Data excerpts
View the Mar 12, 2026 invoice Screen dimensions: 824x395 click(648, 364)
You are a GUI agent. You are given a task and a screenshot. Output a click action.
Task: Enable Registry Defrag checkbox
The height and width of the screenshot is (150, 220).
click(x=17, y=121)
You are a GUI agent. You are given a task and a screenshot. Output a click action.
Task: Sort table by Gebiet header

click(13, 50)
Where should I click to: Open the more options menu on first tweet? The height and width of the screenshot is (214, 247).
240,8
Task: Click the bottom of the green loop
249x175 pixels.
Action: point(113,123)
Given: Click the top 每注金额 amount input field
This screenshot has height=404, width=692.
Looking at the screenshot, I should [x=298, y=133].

...

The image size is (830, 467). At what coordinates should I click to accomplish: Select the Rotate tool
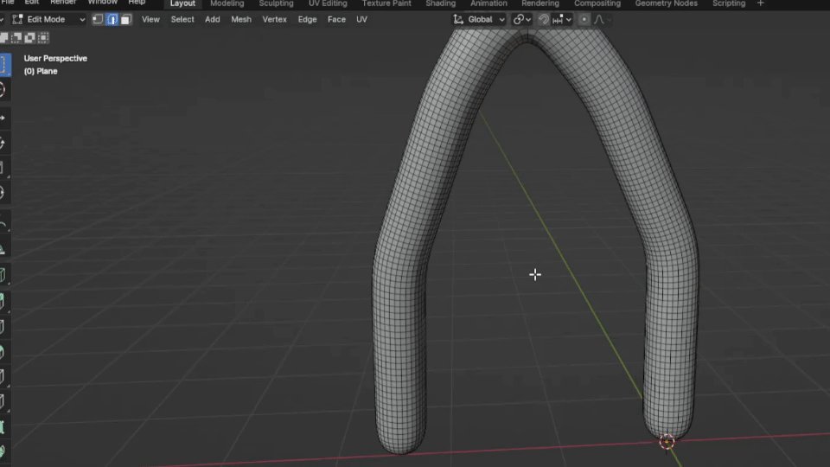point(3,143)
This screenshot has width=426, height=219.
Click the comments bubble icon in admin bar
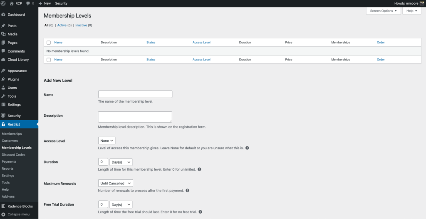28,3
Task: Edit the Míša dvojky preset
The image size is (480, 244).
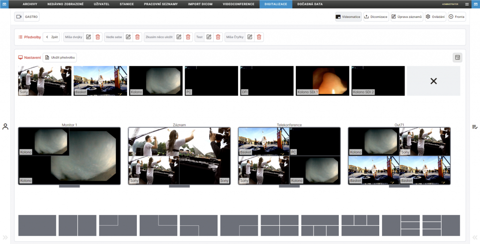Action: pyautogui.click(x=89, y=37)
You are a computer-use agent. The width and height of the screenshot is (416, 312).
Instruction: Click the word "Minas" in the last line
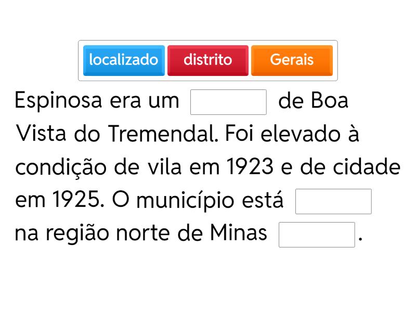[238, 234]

--

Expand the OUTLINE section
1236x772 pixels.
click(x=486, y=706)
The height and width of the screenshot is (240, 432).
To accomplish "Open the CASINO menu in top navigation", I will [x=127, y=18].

Instructions to follow
Change "checkbox" to "toggle" in the records, starting with the line that contains "View the Mar" and going on through the line that contains "click(x=17, y=121)". Give only those lines, with everything else left as it is.

Solution to this problem
View the Mar 12, 2026 invoice Screen dimensions: 824x395 click(648, 364)
You are a GUI agent. You are given a task and a screenshot. Output a click action.
Task: Enable Registry Defrag toggle
The height and width of the screenshot is (150, 220).
click(x=17, y=121)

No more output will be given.